Tujuan tugas a. Menurut kutipan tentang pendidikan anak di bawah ini, mengapa bahasan pendidikan anak di Shalihah Motherhood hanya dijadikan referensi oleh orang tua? Jawab dalam satu sampai tiga kalimat.

━━━━━ Kutipan untuk dibaca ━━━━━

MUTIARA KEHIDUPAN

man jadda wajada

Rabu, 28 Februari 2018

Mengejar Do'a (3)


“Ayo Kakak, waktunya istirahat. Kakak pipis dulu, sama gosok gigi udah Ibu siapkan.[L1]  Jangan lupa wudhu ya.”
“Siap Buk. Aku juga udah tau, kalau mau tidur itu wudhu dulu, biar tidurnya tenang nggak digangguin syetan.”

Cuplikan pembicaraan yang setiap malam berulang. Kadang merasa, kapan sih anak paham tanpa disuruh? Tanpa diingatkan? Duh Ibu, anakmu baru lima tahun usianya. Bahkan masa egosentrisnya masih suka muncul.

Percayalah, kalimat berulang itu suatu saat akan membuahkan hasil. Hanya soal waktu, yang butuh kesabaran ekstra.

Itulah kalimat-kalimat tanda sayang. Bukankah Islam mengajarkan untuk sayang anak? Bukankah Rasululloh mencontohkan bagaimana cara menyayangi anak-anak?

Sayang anak itu, maknanya sangatlah luas. Dari hal receh sampai yang besar. Sejak masa mengandungnya, ah tidak, bahkan sejak ikatan suci dua insan berbeda kelamin itu disakralkan. Lalu melahirkannya, menyusui, menyuapi, menggendong, mengajak main, membacakan buku cerita, menyekolahkannya, dan banyak hal lainnya, hingga jasad ini kembali ke asalnya. Itu semua, rangkaian dari sebuah pendidikan kepada anak.

Disini, di Shalihah MotherhoodBanyak dibahas soal pendidikan anak, dengan berbagai versi, beragam sumber. Dimana kita sebagai orang tua, bisa menggunakannya sebagai referensi. Kenapa sekedar referensi? Karena kita lebih tau apa yang dibutuhkan anak-anak kita, sebagaimana orang lain lebih memahami kondisi anak-anak mereka. Contohnya nih, soal screen time. Entah lewat gadget, tv, atau laptop. Orang tua pastinya ingin berikan yang terbaik dong, untuk anak-anaknya. Makanya, peran komunikasi antara anak dan bapak ibunya, penting banget. Dan rasa sayang diantara keluarga ini berpengaruh ke pola pendidikan. Sayangnya sang ayah dan ibu, kadang dicurahkan dengan cara berbeda. Belum lagi sayangnya nenek atau kakek, akan beda lagi. Nah pinter-pinternya kita mengatur saja, supaya semua saling sinkron. Diantara kami disini, ada yang sudah berhasil, ada yang belum. Bukan karena tanpa usaha, tapi memang masih berproses.

━━━━━

Tujuan tugas b. Tulis ulang baris-baris entri dari baris yang memuat "How do I perform: Open" sampai dan termasuk baris yang memuat "point(485,846)", lengkap dengan permintaannya. Naikkan setiap angka koordinat dalam jawaban sebesar 79, dan jangan sertakan gambar dalam jawabanmu.

━━━━━ Data yang diberikan ━━━━━

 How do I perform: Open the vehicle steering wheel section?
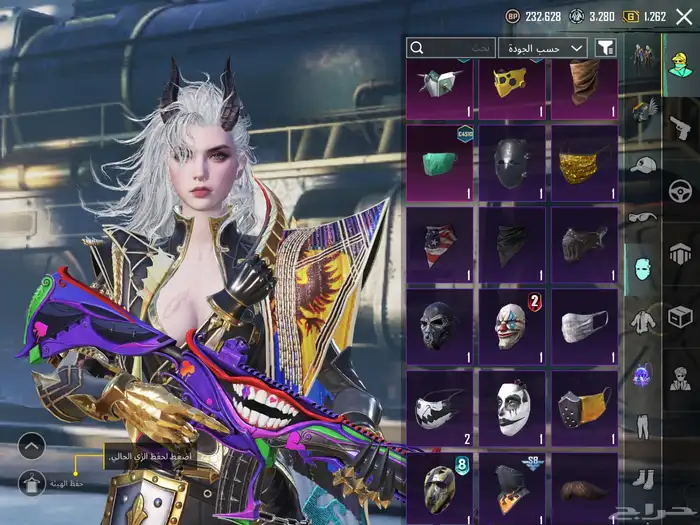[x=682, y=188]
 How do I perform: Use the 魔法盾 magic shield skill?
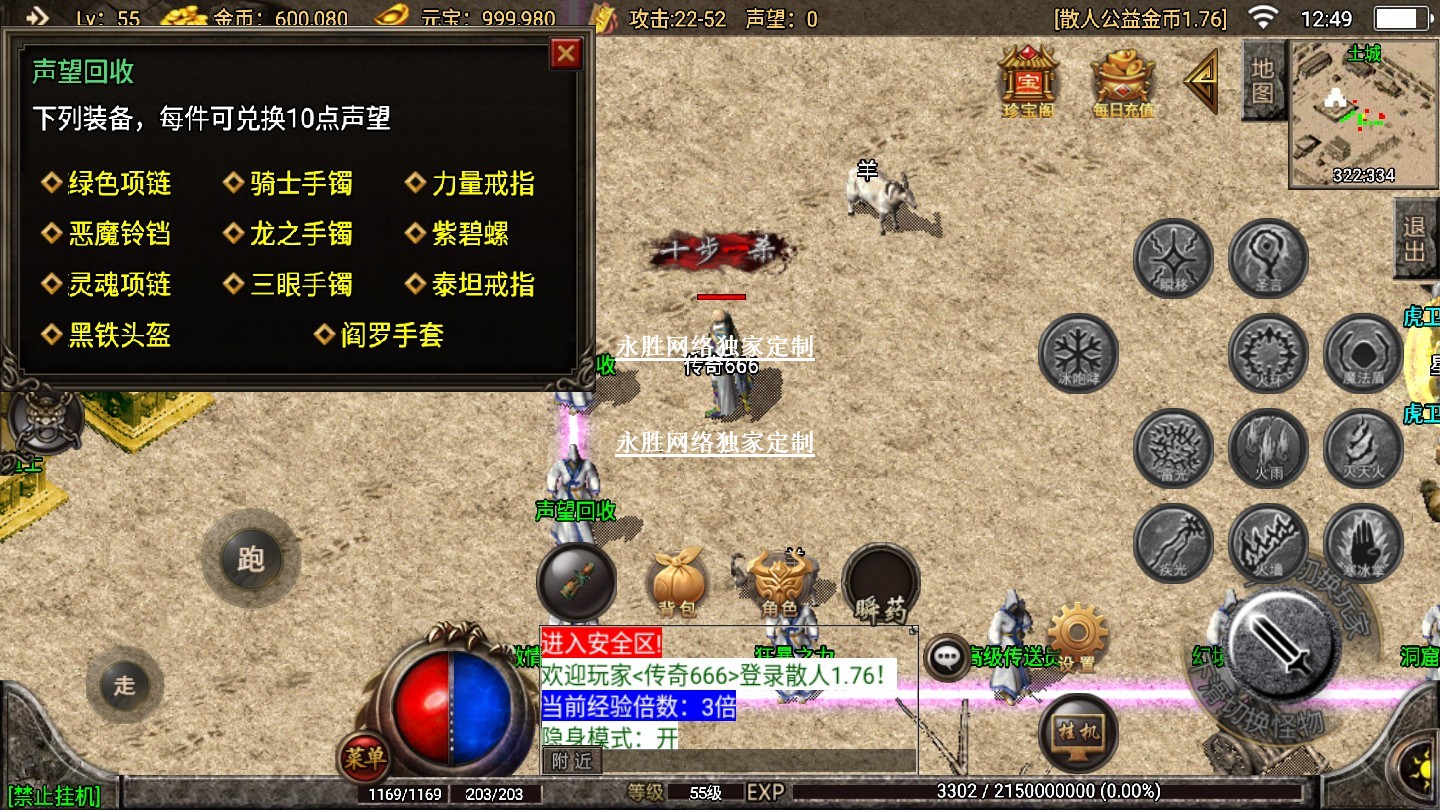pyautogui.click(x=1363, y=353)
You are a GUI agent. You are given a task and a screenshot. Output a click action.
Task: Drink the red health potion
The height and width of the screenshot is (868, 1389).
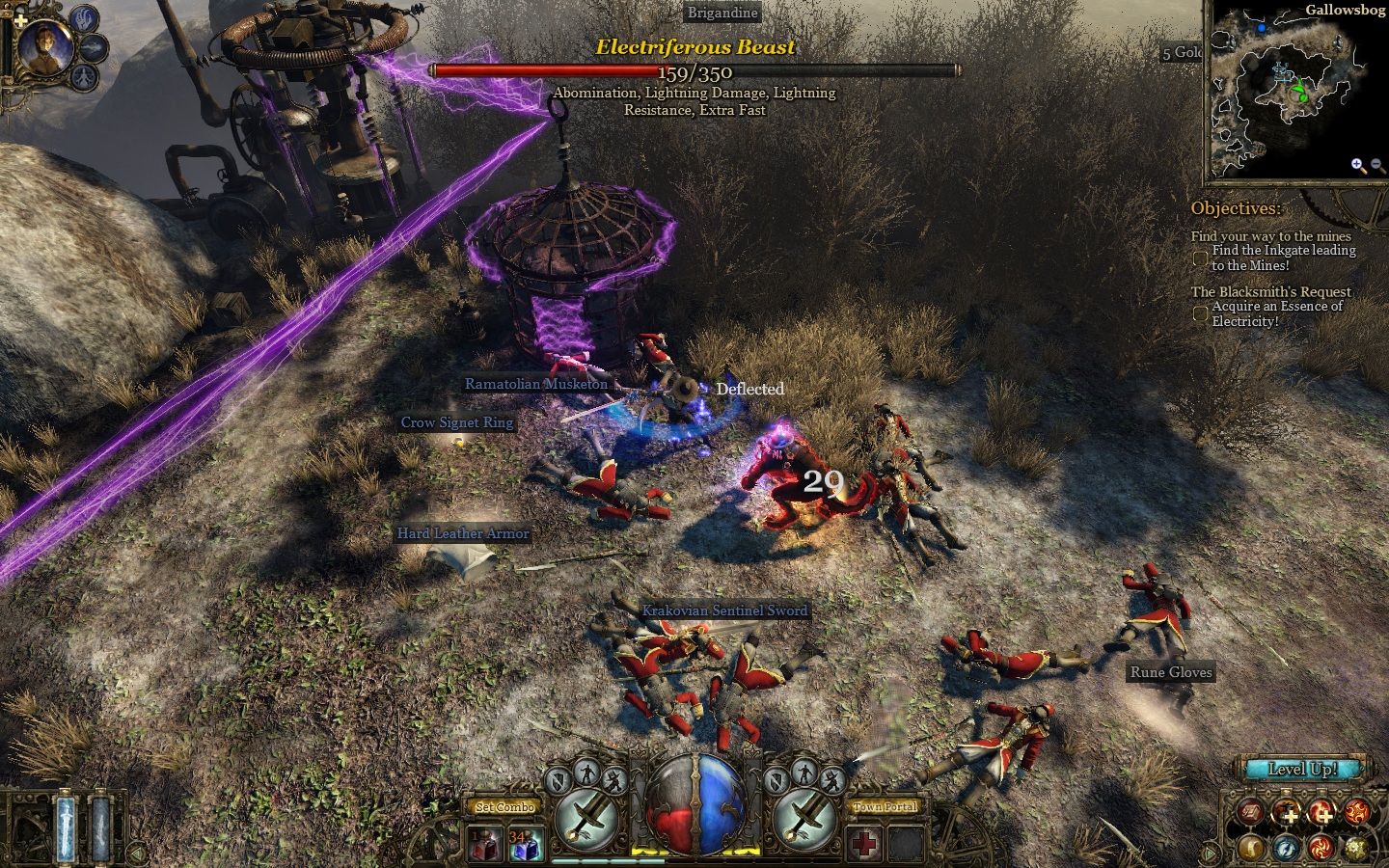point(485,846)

━━━━━
━━━━━ Data yang diberikan ━━━━━

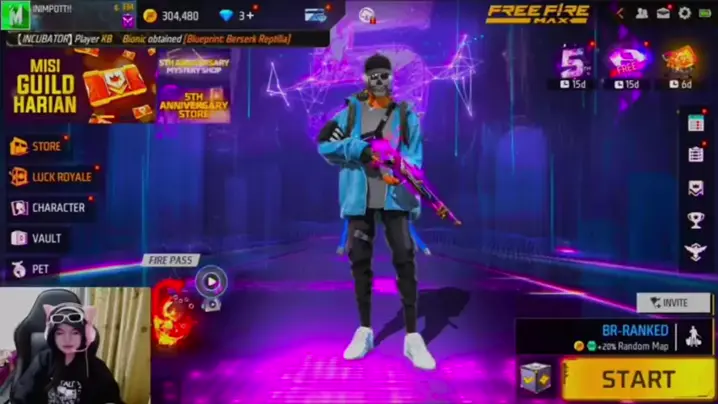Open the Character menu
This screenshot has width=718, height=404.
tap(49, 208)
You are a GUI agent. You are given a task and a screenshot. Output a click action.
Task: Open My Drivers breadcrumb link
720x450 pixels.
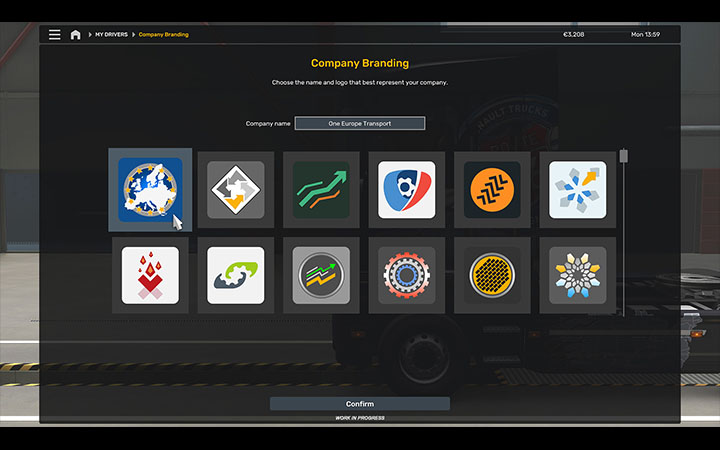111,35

━━━━━
━━━━━ Data yang diberikan ━━━━━

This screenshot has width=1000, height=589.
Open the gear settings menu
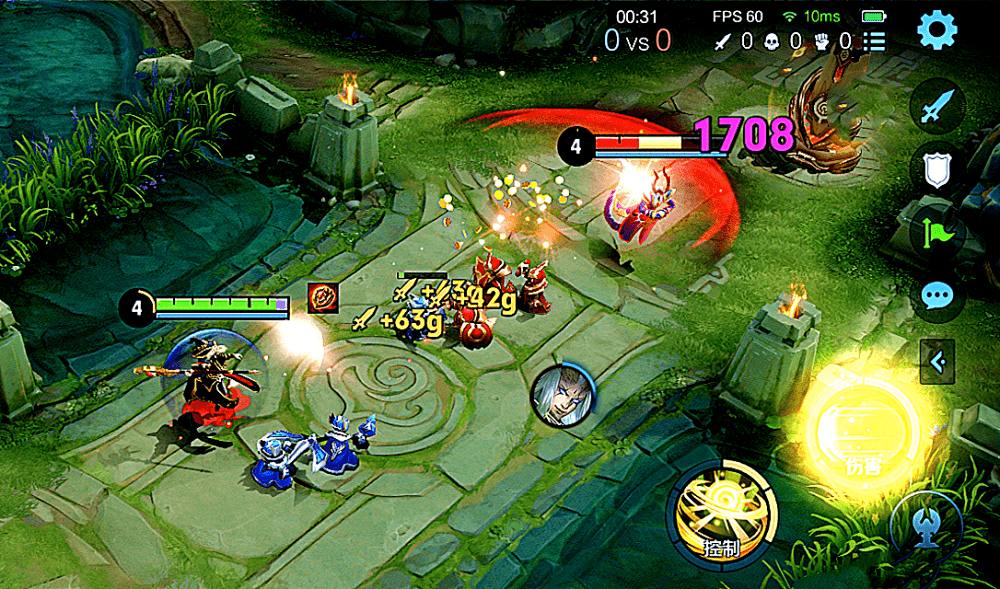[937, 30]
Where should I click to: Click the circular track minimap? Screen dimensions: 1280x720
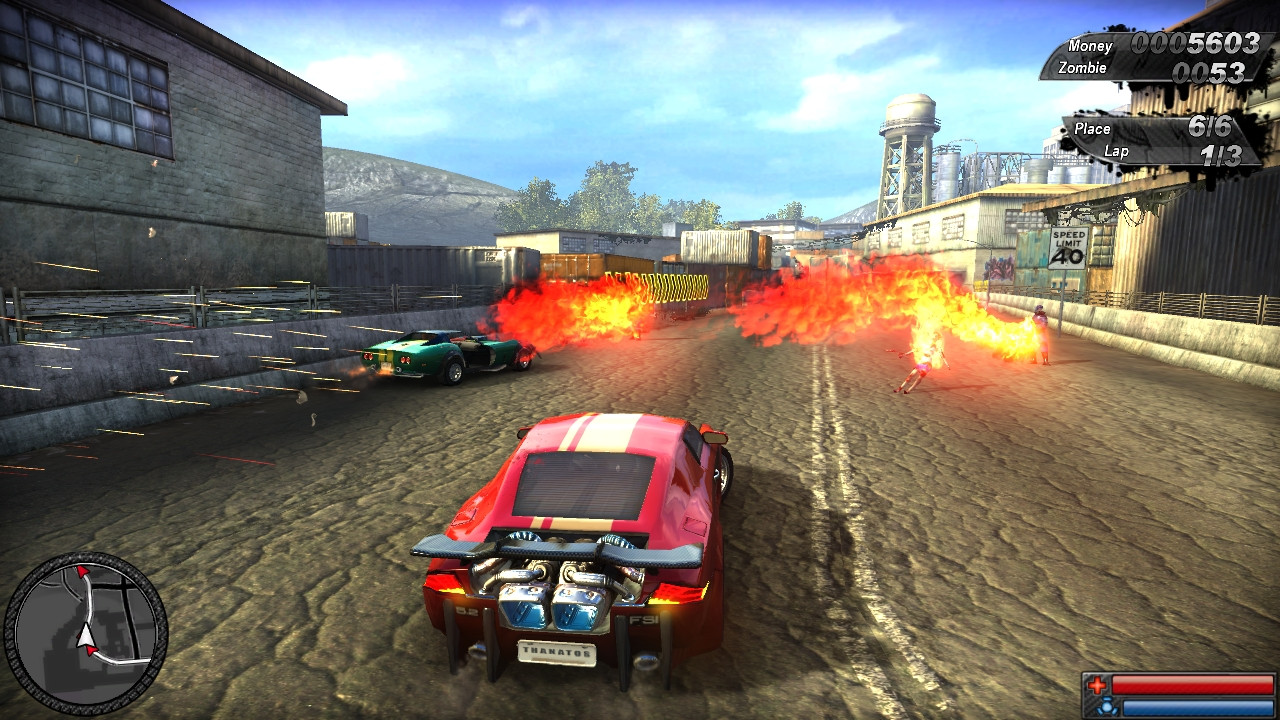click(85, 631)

━━━━━

Penyelesaian lengkap a. Bahasan itu hanya dijadikan referensi karena orang tua lebih tahu apa yang dibutuhkan anak-anaknya sendiri. Begitu pula orang lain lebih memahami kondisi anak-anak mereka.

Penyelesaian lengkap b.
 How do I perform: Open the vehicle steering wheel section?
[x=761, y=267]
 How do I perform: Use the 魔法盾 magic shield skill?
pyautogui.click(x=1442, y=432)
You are a GUI agent. You are given a task and a screenshot. Output a click action.
Task: Drink the red health potion
The height and width of the screenshot is (868, 1389).
point(564,925)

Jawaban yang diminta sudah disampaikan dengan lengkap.